Today the American public seems deeply schizophrenic: It hates the government - Washington, Congress and public institutions are more unpopular than at any time since Watergate - but it wants more of it. Conservative arguments about limited government have little purchase among independents and swing voters. This is a keen problem for a candidate like Romney, because it forces him to vacillate between his credible competence message - "I can make government work" - and his strategic need to fill the "Reaganite" space left vacant by former Sen. George Allen's failure to seize it and Thompson's inability to get anyone to notice that he occupies it. Worse, conservatives who want activist government want it to have a populist-Christian tinge, and that's not a pitch McCain, Giuliani, Thompson or Romney can sell.
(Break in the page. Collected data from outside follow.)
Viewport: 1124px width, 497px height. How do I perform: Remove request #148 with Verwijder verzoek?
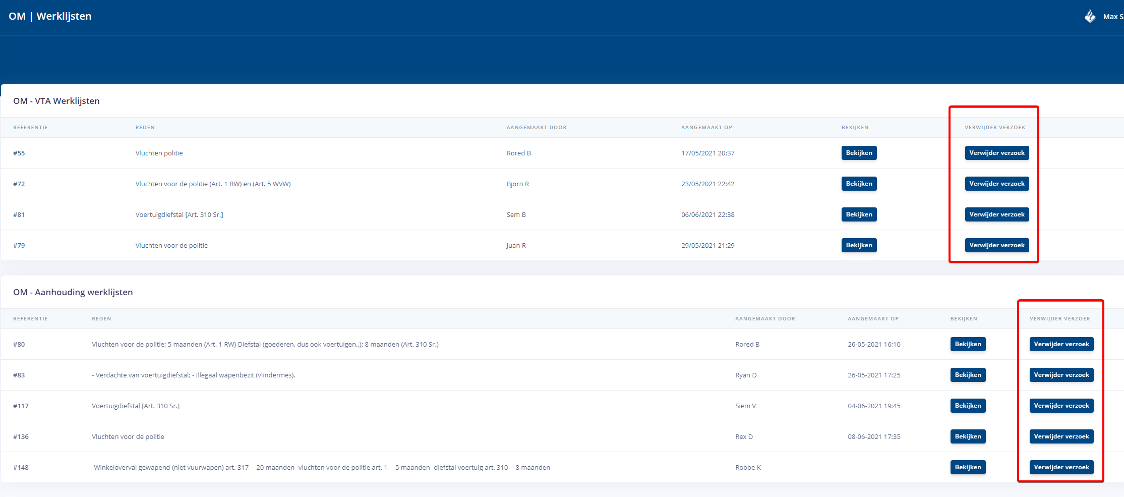point(1061,467)
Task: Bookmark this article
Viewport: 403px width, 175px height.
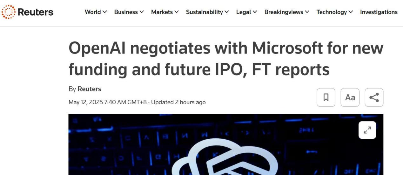Action: (326, 98)
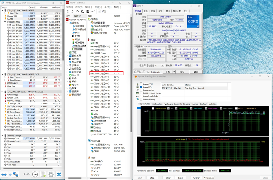Click the HWiNFO settings gear icon

coord(51,175)
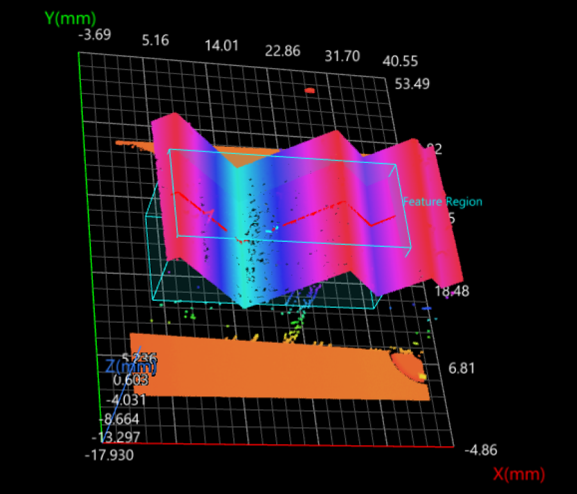Click the Z(mm) axis label
577x494 pixels.
[x=133, y=367]
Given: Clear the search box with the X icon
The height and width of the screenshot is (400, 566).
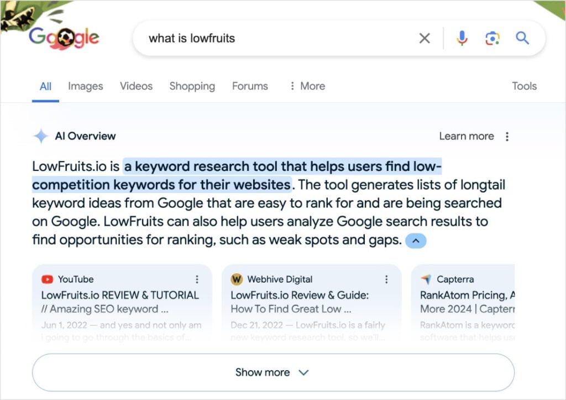Looking at the screenshot, I should (425, 38).
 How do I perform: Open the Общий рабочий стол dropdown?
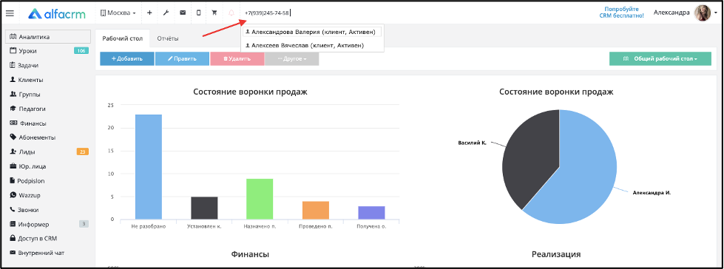(660, 58)
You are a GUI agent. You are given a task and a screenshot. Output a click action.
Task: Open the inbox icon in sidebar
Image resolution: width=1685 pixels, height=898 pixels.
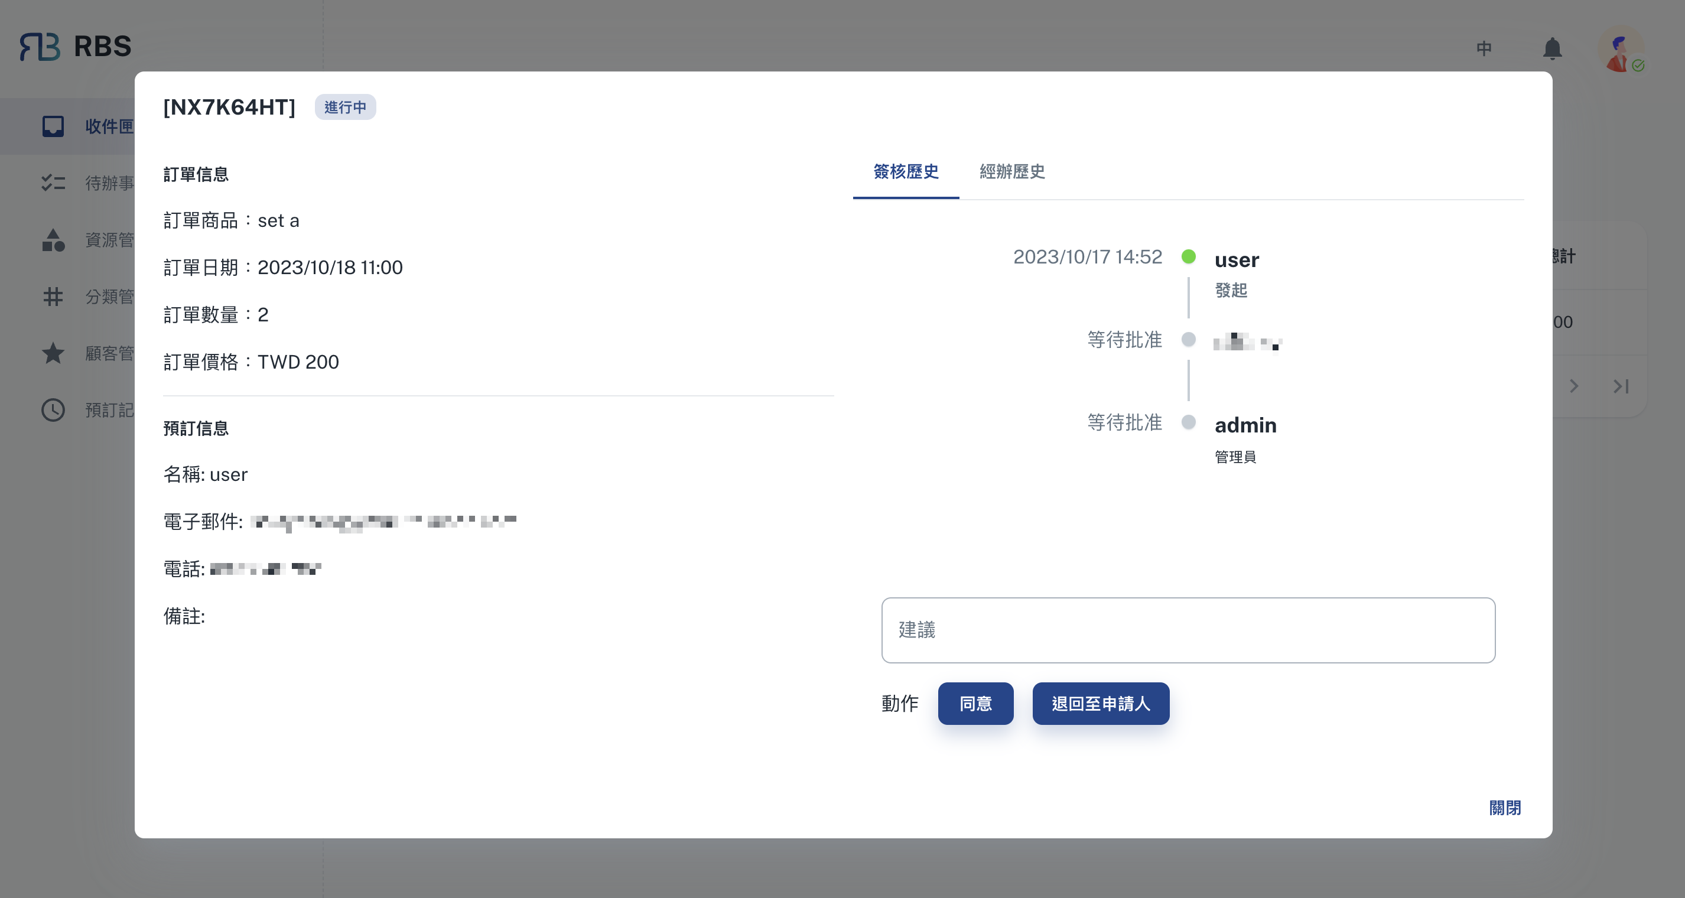tap(53, 126)
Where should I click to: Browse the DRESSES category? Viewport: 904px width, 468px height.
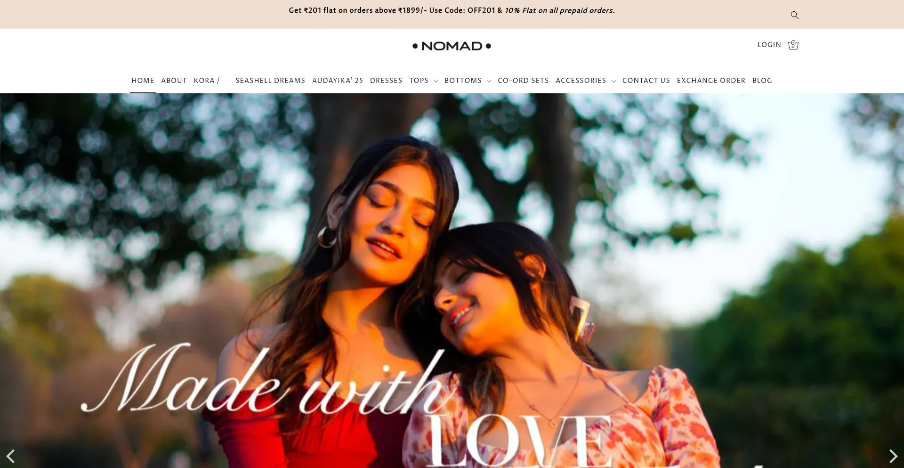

Many of the younger conservative policy mavens and intellectuals have become steadily less enamored of free markets and limited government. Washington Post columnist Michael Gerson, formerly Bush's chief speechwriter, has crafted a whole doctrine of "heroic conservatism" intended to beat back the right's supposed death-embrace with small government and laissez-faire economics. He calls for moral crusade to become the animating spirit of the right. He's hardly alone. "Crunchy conservatism," the brainchild of Dallas Morning News columnist Rod Dreher, is also a cri de coeur against mainstream conservatism. Both of these derive from the kind of thinking that led Bush to insist in 2000 that he was a "different kind of Republican" because he was a "compassionate conservative" - a political program that apparently measures compassion by how much money the government spends on education, marriage counseling and the like.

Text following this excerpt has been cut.